On Mon, Jul 30, 2007 at 09:18:41AM -0400, Steve Grubb wrote:
On Sunday 29 July 2007 11:02:33 Adrian Bunk wrote:
> They are still completely unused, but hopefully some of the theoretical
> code that might use it will appear in the kernel in the near future...
>
> Signed-off-by: Adrian Bunk <bunk(a)stusta.de>
> Acked-by: Steve Grubb <sgrubb(a)redhat.com>
I am reluctant to say that I ack this patch for a couple reasons:
1) We are talking about a basic logging facility that should be open like
printk() is.
2) There are no user space GPL restrictions to use the audit netlink API, so
why restrict who can send audit events via the in-kernel interfaces? It just
doesn't make sense to have 2 different licenses for in-kernel vs user space
audit event recording. Its the same subsystem differing only by where the
event originated.
It's a well-known fact that there are legal differences between calling
kernel services from userspace and kernel modules.
3) The API has been unrestricted for years. I don't think its a
good idea to
take a basic logging API away from people that have programmed to it.
If it's such a basic API, why isn't there a single user in the kernel?
4) In the absence of the in-kernel audit logging api, people will
either
create parallel infrastructure or resort to using printk. It will be
difficult for end users to correlate security events from 2 different logs.
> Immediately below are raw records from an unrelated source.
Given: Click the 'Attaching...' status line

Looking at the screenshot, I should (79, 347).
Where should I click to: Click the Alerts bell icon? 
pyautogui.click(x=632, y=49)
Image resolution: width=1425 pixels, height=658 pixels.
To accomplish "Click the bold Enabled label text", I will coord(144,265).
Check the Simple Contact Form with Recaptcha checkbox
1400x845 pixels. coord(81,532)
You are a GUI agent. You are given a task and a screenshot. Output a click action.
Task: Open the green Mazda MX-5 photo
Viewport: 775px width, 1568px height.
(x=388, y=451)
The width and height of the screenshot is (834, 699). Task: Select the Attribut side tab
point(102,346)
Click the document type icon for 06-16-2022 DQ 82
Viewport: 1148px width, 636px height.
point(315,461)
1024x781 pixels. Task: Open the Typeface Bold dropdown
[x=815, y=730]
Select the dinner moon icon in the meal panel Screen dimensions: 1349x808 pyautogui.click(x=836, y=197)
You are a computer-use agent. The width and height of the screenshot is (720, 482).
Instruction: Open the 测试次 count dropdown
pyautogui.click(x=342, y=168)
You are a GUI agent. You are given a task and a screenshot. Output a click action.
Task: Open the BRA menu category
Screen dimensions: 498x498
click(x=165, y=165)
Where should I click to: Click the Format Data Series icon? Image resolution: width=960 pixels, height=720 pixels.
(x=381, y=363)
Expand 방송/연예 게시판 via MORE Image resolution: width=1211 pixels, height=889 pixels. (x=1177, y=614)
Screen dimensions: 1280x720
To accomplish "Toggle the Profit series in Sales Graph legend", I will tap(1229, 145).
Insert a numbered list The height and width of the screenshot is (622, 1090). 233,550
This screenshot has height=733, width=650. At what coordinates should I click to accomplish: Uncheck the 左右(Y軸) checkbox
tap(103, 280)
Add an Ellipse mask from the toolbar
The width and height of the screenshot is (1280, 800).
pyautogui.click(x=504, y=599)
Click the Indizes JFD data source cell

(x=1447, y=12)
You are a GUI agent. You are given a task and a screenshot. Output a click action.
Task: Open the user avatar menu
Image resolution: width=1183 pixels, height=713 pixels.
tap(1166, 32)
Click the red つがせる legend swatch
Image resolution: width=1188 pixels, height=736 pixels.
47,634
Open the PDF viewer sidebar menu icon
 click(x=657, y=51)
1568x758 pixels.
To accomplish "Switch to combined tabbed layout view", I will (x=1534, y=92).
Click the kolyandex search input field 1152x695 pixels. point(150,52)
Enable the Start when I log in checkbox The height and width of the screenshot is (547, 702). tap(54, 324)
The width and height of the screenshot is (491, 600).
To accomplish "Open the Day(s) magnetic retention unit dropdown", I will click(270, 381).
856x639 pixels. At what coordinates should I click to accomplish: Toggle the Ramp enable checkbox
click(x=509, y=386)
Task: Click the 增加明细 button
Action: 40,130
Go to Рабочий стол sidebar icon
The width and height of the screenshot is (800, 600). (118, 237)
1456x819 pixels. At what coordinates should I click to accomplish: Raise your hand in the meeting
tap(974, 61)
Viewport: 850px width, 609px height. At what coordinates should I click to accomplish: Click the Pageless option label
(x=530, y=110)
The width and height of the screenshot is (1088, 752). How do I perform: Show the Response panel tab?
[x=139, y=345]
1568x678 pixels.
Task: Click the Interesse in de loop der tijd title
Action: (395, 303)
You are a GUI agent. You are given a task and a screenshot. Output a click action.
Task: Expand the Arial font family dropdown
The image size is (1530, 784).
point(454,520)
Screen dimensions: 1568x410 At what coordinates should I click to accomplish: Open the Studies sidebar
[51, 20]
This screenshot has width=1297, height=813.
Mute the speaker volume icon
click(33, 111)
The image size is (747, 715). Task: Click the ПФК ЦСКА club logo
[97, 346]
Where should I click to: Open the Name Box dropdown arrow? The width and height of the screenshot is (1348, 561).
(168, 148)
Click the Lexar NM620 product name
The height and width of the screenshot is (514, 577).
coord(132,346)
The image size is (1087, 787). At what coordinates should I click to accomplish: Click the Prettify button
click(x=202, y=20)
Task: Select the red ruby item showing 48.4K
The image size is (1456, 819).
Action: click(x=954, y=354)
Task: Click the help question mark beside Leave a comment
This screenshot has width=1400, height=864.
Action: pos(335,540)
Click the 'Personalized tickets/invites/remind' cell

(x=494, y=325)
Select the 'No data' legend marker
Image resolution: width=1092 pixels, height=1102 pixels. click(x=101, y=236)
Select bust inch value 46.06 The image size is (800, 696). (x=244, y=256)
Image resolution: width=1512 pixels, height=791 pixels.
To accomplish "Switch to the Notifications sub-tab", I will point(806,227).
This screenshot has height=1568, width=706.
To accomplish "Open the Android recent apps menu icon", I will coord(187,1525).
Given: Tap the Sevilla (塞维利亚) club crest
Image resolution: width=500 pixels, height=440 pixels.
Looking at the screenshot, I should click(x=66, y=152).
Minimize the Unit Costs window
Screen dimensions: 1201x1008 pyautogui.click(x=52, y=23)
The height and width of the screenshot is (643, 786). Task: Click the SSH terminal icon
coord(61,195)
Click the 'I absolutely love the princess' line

I would support there being a mechanism for anyone who wants to reduce the
number of exported symbols for their own kernels - I believe that is the
basic problem here. But I think there are enough reasons to continue keeping
this API open and unrestricted for anyone that wants it that way.
The Linux kernel does not offer a stable kernel API for external modules.
That's a well-known fact.
-Steve
cu
Adrian
--
"Is there not promise of rain?" Ling Tan asked suddenly out
of the darkness. There had been need of rain for many days.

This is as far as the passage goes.